CRISPR stands for clustered regularly interspaced short palindromic repeats. It’s a genome editing technique that has turned the biomedical community on it’s head. Basically, CRISPR is a group of molecules that can edit DNA and unlike other gene-editing methods it’s cheap, quick and “easy” to use. In 2015, CRISPR was labeled the breakthrough of the year, and it could be the technology to cure many diseases, including cancer.
CRISPR-Cas9 can be programmed to seek and find a certain sequence of DNA, say a mutation you don’t want, and snip it out. By placing an alternate DNA code in the nearby vicinity, the new DNA will be repaired into the DNA code. For example many diseases, such as cystic fibrosis or muscular dystrophy, are the result of a faulty gene that could be replaced. Researchers have used CRISPR-Cas9 to alter the genome of mice with a severe form of muscular dystrophy. Their results show the mice were able to make an essential muscle protein allowing them to build strength during growth.
───
(What to work on):
1 > Extract the part of the CRISPR passage above that runs from "CRISPR stands for" to "diseases, including cancer.", copying it word for word.
2 > Continue the CRISPR passage above, starting after its last sentence.

(Exercise data):
───
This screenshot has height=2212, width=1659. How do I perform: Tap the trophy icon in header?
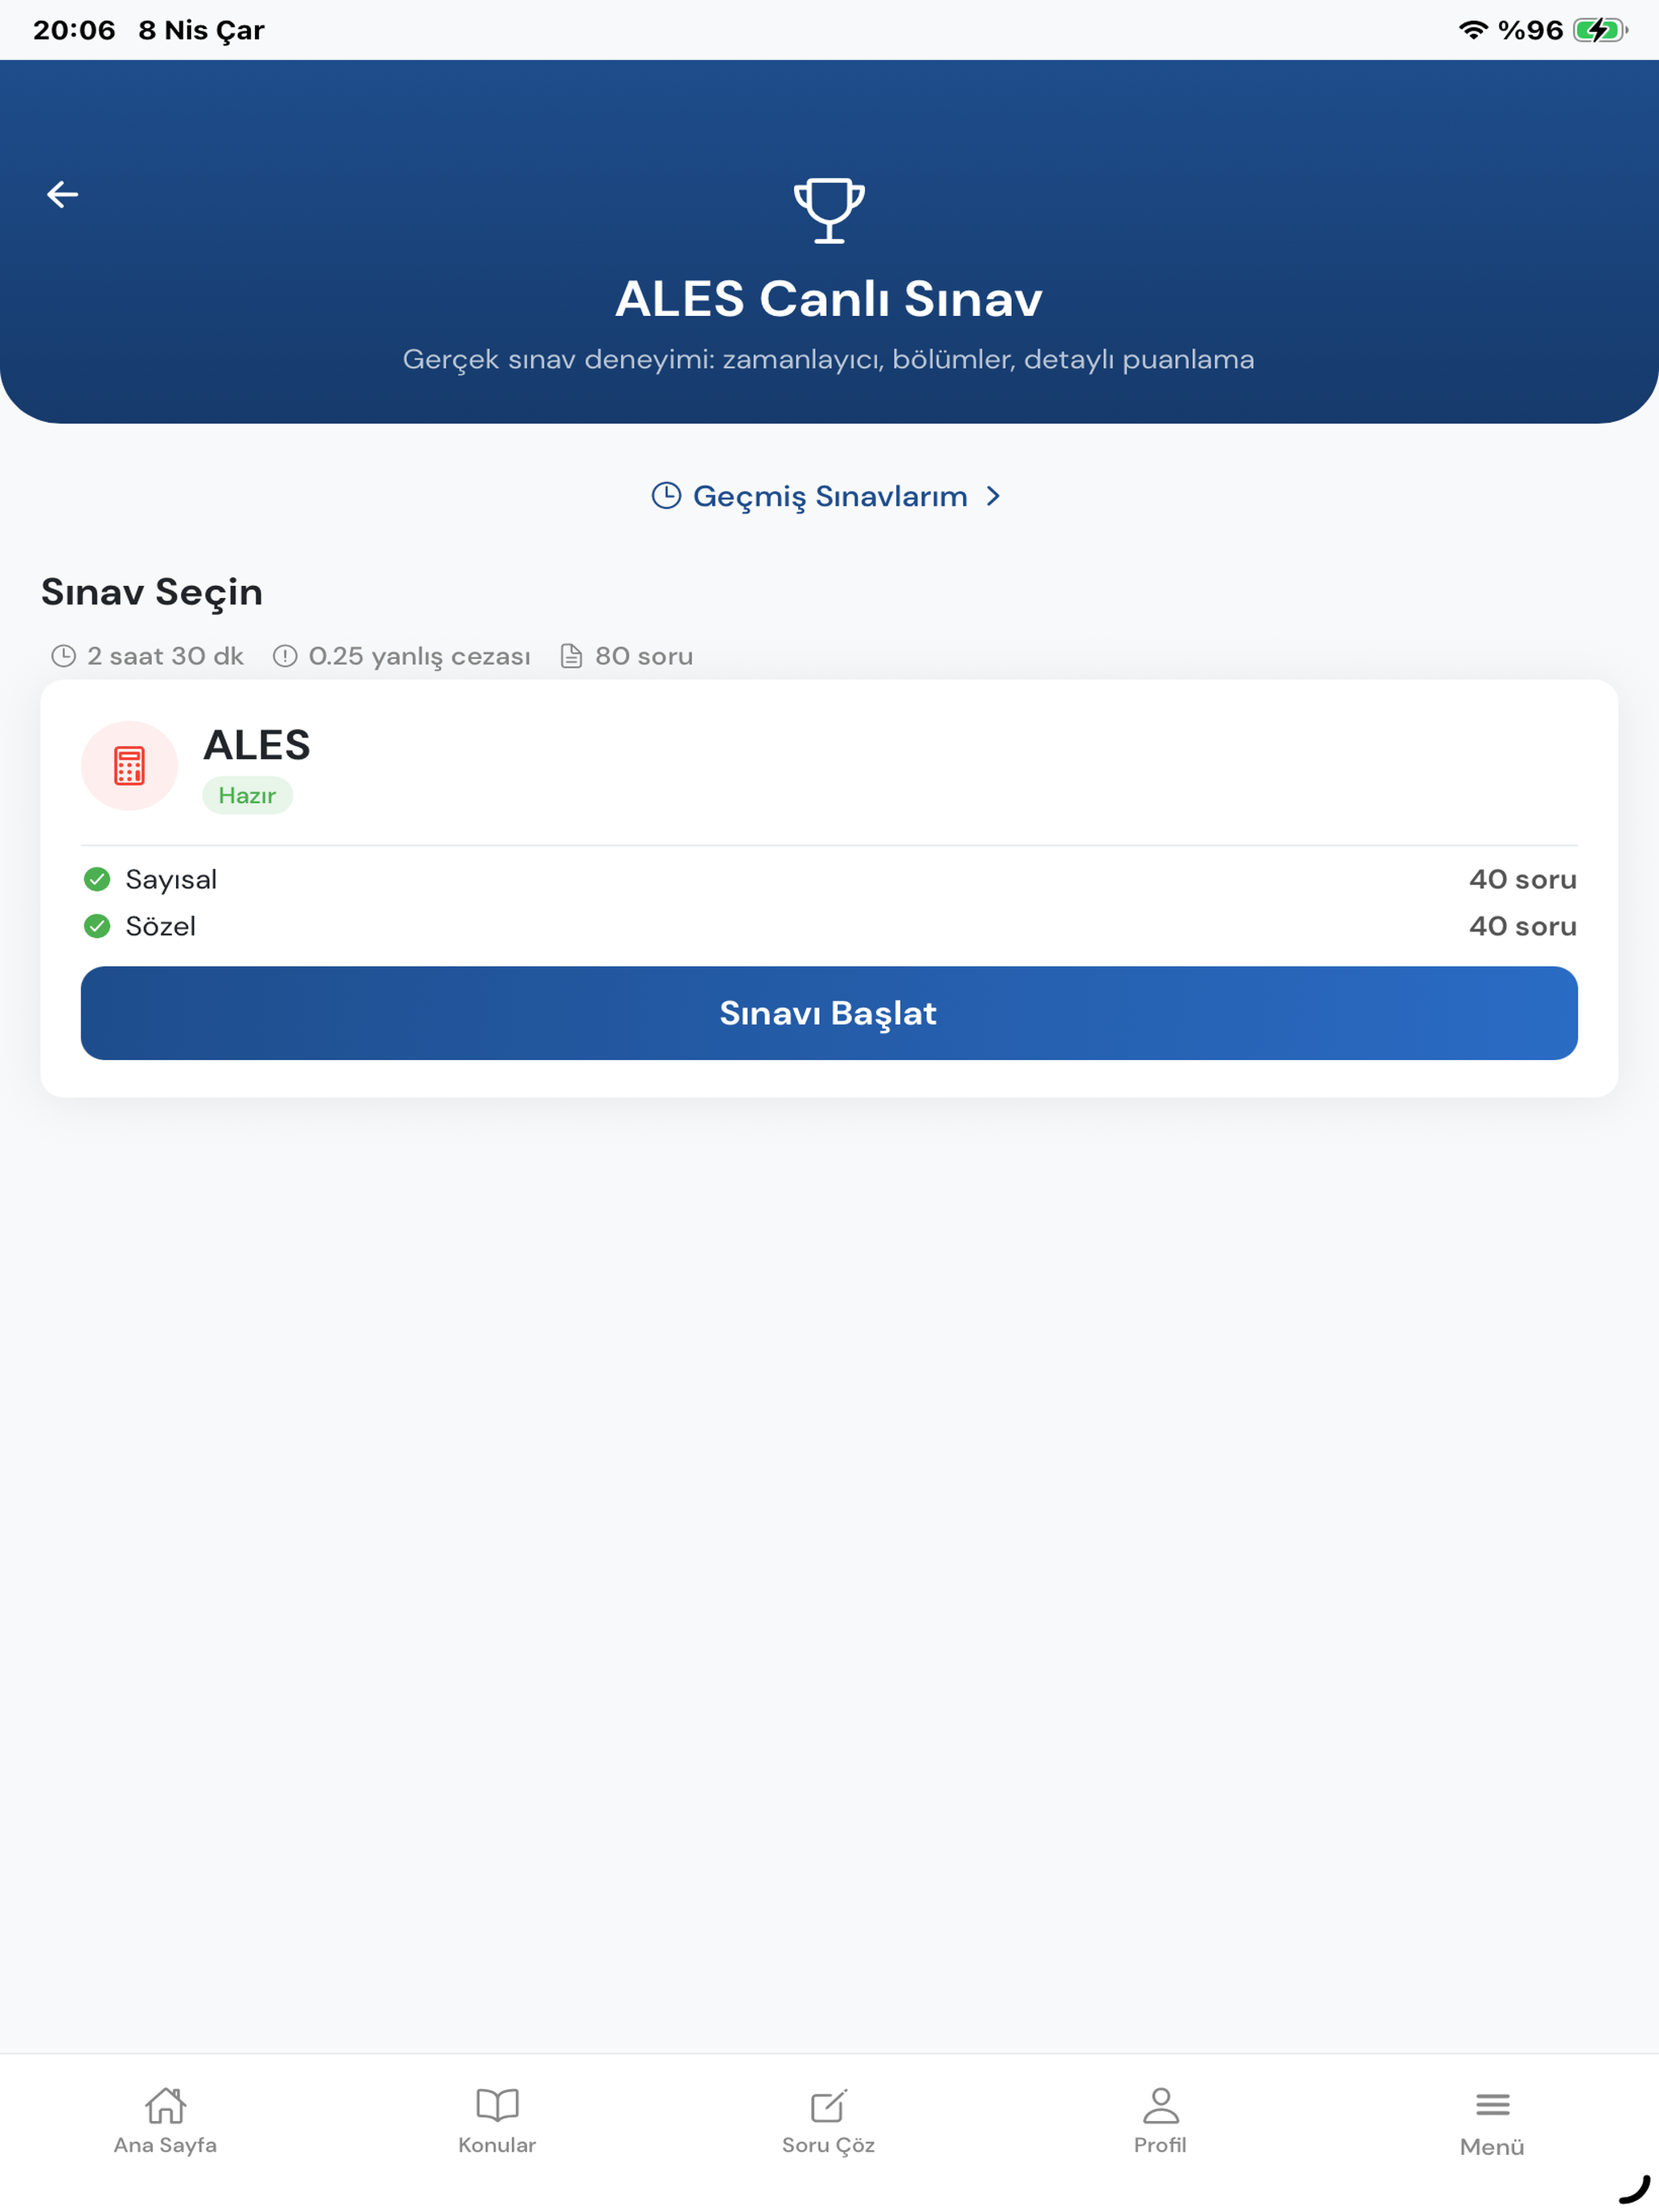click(x=829, y=210)
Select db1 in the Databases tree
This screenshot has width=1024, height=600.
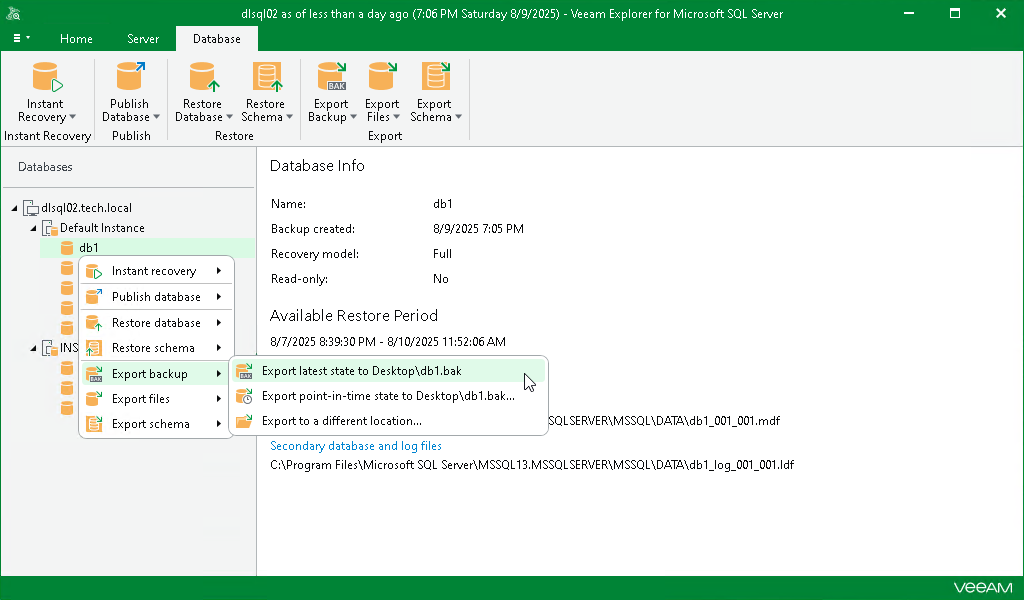point(88,247)
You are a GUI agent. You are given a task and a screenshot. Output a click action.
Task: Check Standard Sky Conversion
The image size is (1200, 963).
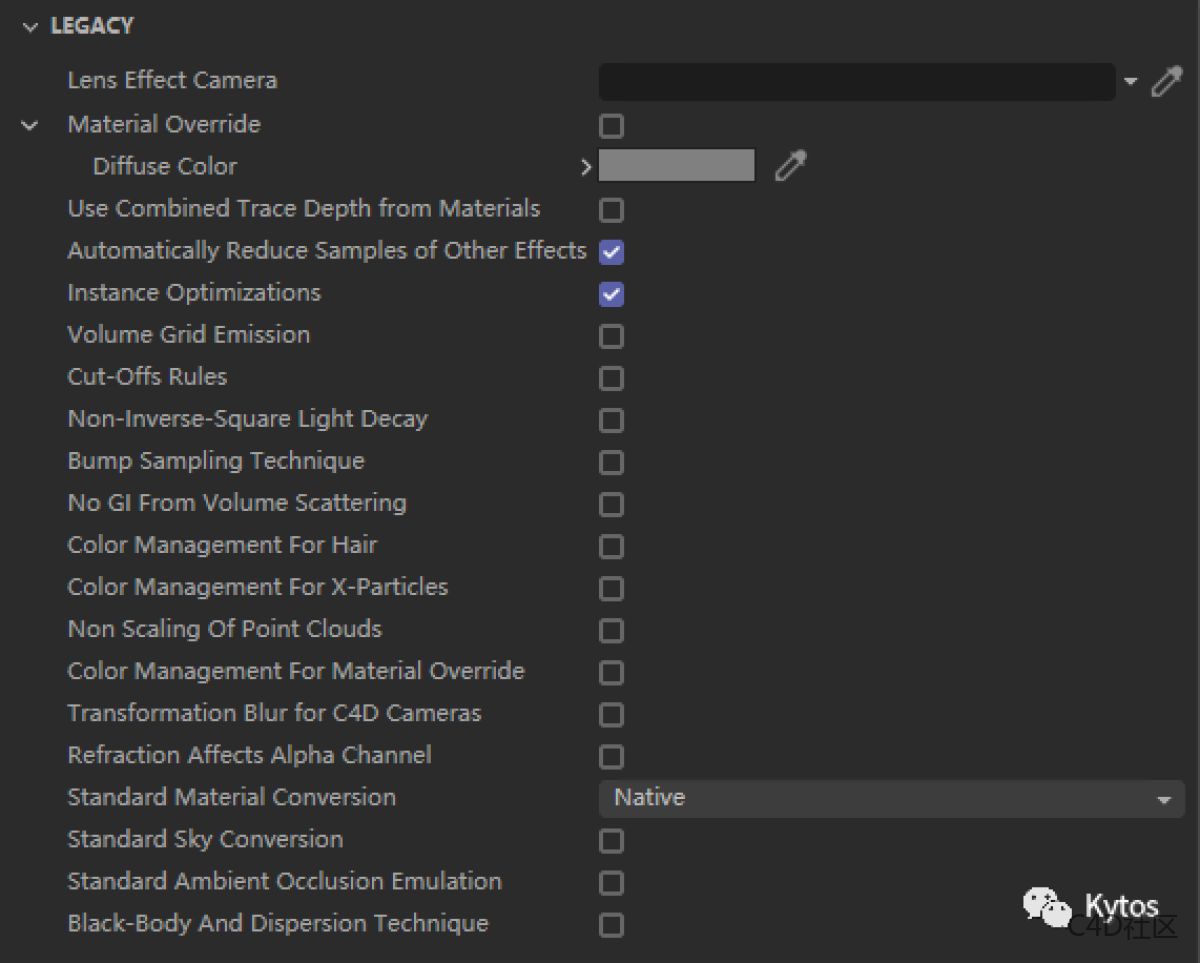coord(611,841)
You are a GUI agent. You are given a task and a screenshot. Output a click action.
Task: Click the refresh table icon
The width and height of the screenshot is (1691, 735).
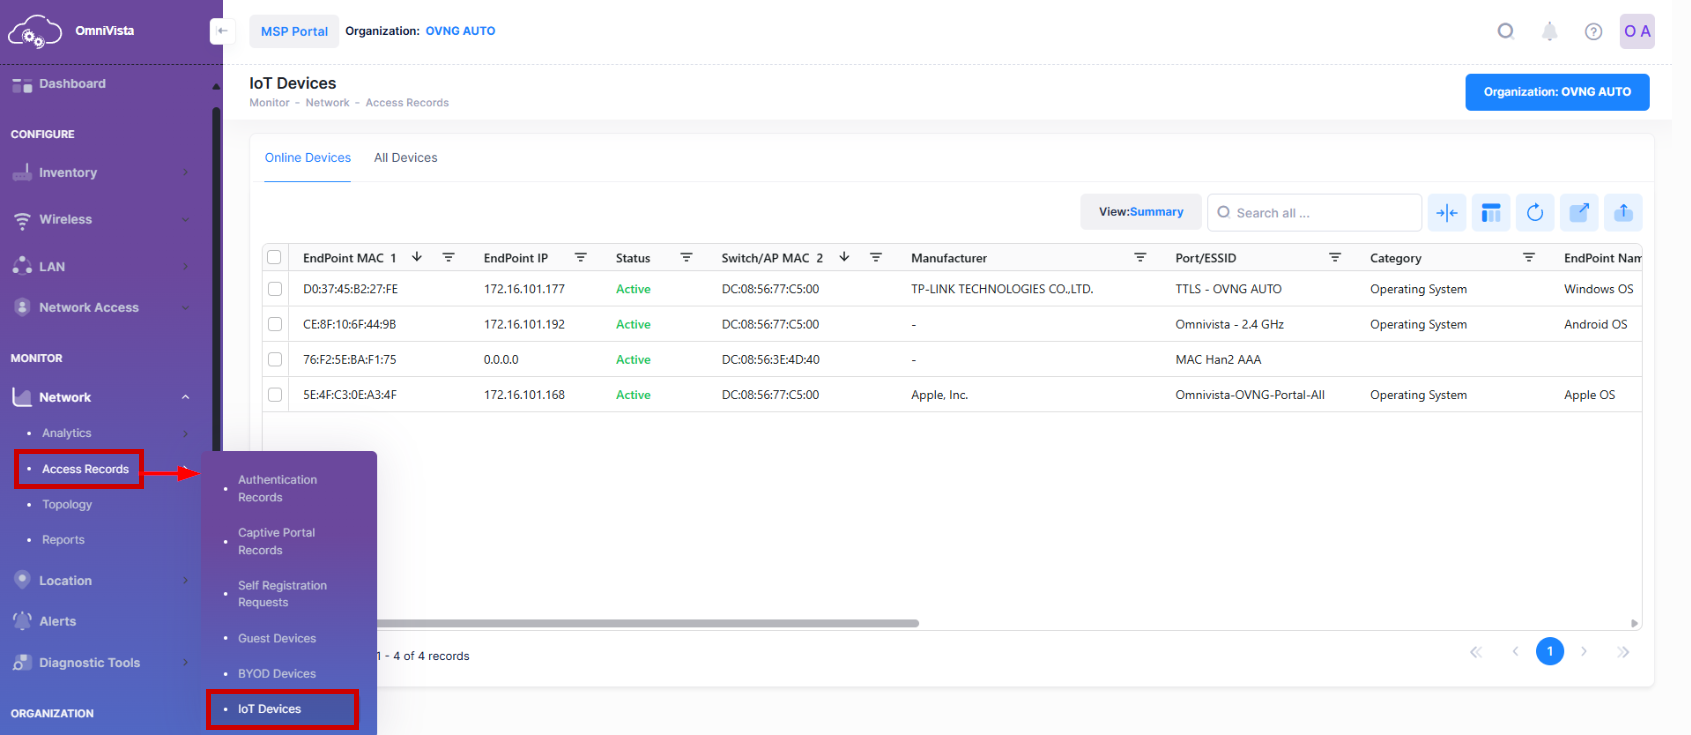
───
(Outputs by task):
1 >
CRISPR stands for clustered regularly interspaced short palindromic repeats. It’s a genome editing technique that has turned the biomedical community on it’s head. Basically, CRISPR is a group of molecules that can edit DNA and unlike other gene-editing methods it’s cheap, quick and “easy” to use. In 2015, CRISPR was labeled the breakthrough of the year, and it could be the technology to cure many diseases, including cancer.

2 >
The Cas9 of CRISPR-Cas9 is a CRISPR associated protein 9. The Cas9 is the protein/enzyme derived from a bacteria used to unravel DNA and cut out the unwanted DNA. The enzyme (the scissors) is paired with an RNA strand that guides or programs the enzyme to the sequences at specific locations in the genome to cut. Together they can be programmed to cut DNA at precise points on the genome. This precision is extremely valuable.
Since the discovery of CRISPR-Cas9, hundreds of papers have been published discovering the wide applications of CRISPR-Cas9 technology. Discoveries beyond the straight forward use have often been called, “hacking CRISPR.” Scientists have used the CRISPR technology to hack a way to help remove cancer cells from infected individuals. Cancer attacks immune cells, the very same cells that should destroy cancer cells. CRISPR-Cas9 can disable the gene that puts a stop on a cell’s immune response, giving them the ability again to fight and destroy cancer cells. The first clinical trials using some of this CRISPR-Cas9 technology in humans in the US will be sometime this year.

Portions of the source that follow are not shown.